Quem acha que uma boa biografia não pode deixar transparecer o entusiasmo do autor em relação ao biografado fará bem em manter distância deste livro sobre o jornalista Ricardo Kotscho. Mais do que uma biografia, é um livro-tributo. Os autores não apenas deixam clara sua condição de fãs como registram toda a admiração que Kotscho provoca também em seus pares. Ele é quase uma unanimidade entre jornalistas de várias formações e diferentes posições políticas.
Para começar, há duas apresentações, uma de Clóvis Rossi e outra de Eliane Cantanhêde. E, ao longo de todo o livro, os elogios vêm de William Waack, Augusto Nunes, Ricardo Setti, Ruy Castro, Mino Carta e Carlos Brickmann, entre outros. Não é raro alguém dizer que Kotscho é o melhor repórter de sua geração ou revelar que gostaria de ter seu talento. Desafeto identificado pelo nome há só um – Boris Casoy, devidamente ouvido pelos autores sobre as queixas e acusações do biografado. Pode-se adiantar que o livro não foi visto por nenhum dos dois como oportunidade para fazer as pazes.
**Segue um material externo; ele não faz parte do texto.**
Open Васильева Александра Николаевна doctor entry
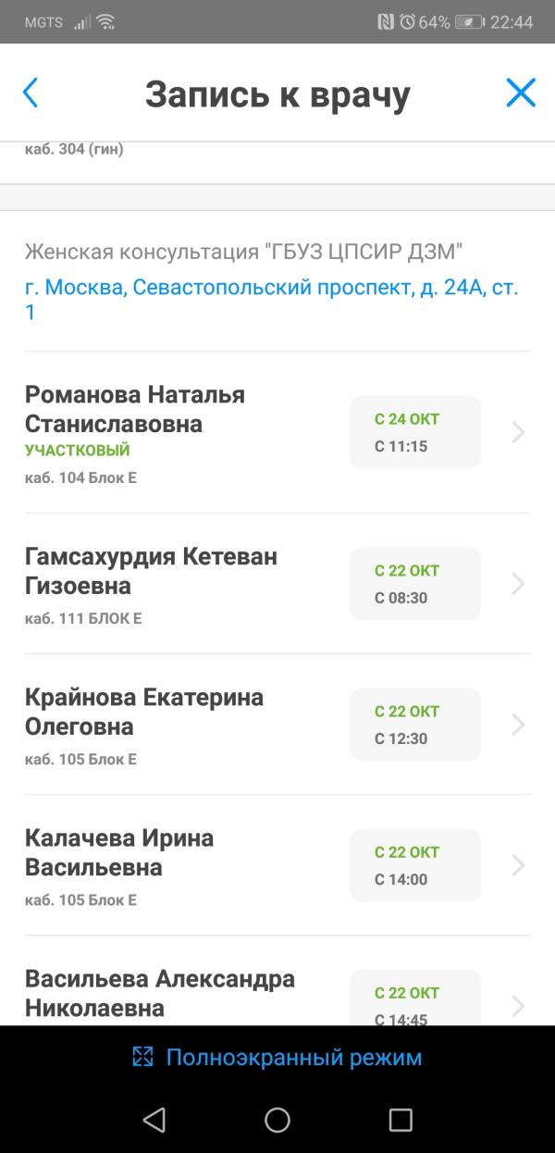Screen dimensions: 555x1153 [x=160, y=993]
Talvez não fizesse mesmo sentido uma biografia distanciada de alguém que sempre foi identificado pela emotividade – mesmo que o livro, cujo subtítulo é ‘O Jornalismo de Ricardo Kotscho’, praticamente fale apenas de seu trabalho, passando ao largo da vida pessoal. Acontece que, como informa Eliane Cantanhêde, ‘o estilo Kotscho de ser refletiu-se no estilo Kotscho de escrever’. E Augusto Nunes se permite dizer que ‘a diferença entre o Kotscho e os outros é que ele escreve com o coração’.
Alguns escorregões
Os autores do livro, Mauro Junior e José Roberto de Ponte, são jornalistas jovens, mas nostálgicos de um tipo de jornalismo que eles não conheceram e, como concorda a maioria dos entrevistados, não existe mais. Descreve-se uma época romântica que Kotscho teria encarnado como ninguém, na pessoa do jornalista que sai da redação procurando a notícia inesperada. Sua lição é: ‘Dê uma de artista e faça de conta que você está com a melhor matéria do dia na mão. Pegue só o tema que lhe deram, esqueça o resto da pauta e vá à luta.’
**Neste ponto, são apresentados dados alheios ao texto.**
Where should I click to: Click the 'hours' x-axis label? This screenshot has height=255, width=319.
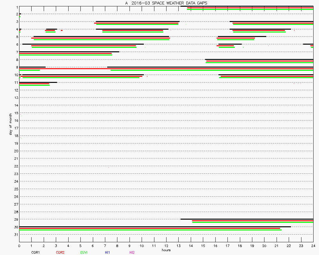click(166, 250)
Kotscho não gosta das versões oficiais nem de fazer denúncias. Prefere os personagens desconhecidos aos poderosos. É autor daquele tipo de reportagem que, como ele mesmo ironiza, ficou conhecida como ‘matéria leve, matéria de clima ou ambiente, matéria de `side´, ou seja, história paralela e, mais tarde, matéria brega’. Mesmo assim, seus depoimentos e textos reproduzidos no livro cobrem partes imensas da história do Brasil (além de uma Copa do Mundo e a morte de um papa), a começar pelo assassinato do operário Manoel Fiel Filho durante a ditadura militar, revelado por ele, até as greves do ABC e as Diretas Já, chegando, finalmente, à sua experiência como secretário de Imprensa do presidente Lula – talvez o trecho mais interessante do livro, quando Kotscho passa de mestre a aprendiz, vivendo conflitos intensos.
Um aspecto interessante da rotina de trabalho do jornalista quando trabalhava em redação era fazer seu editor ouvir tudo o que ele havia recolhido na rua, esperando contribuições. É exatamente isso o que mais falta neste livro – um bom trabalho de edição. Já no primeiro e curto capítulo, alguns escorregões dos autores fazem temer pelo que pode vir depois: o colégio Santa Cruz é qualificado como ‘de ideologia canadense’, David Nasser é identificado como ‘grande jornalista’ e informa-se que o largo 13 de Maio fica no ‘centro de São Paulo’. Embora em concentração menor, o livro ainda vai incorrer em várias outras confusões, incorreções e perdas de sentido antes de chegar ao fim.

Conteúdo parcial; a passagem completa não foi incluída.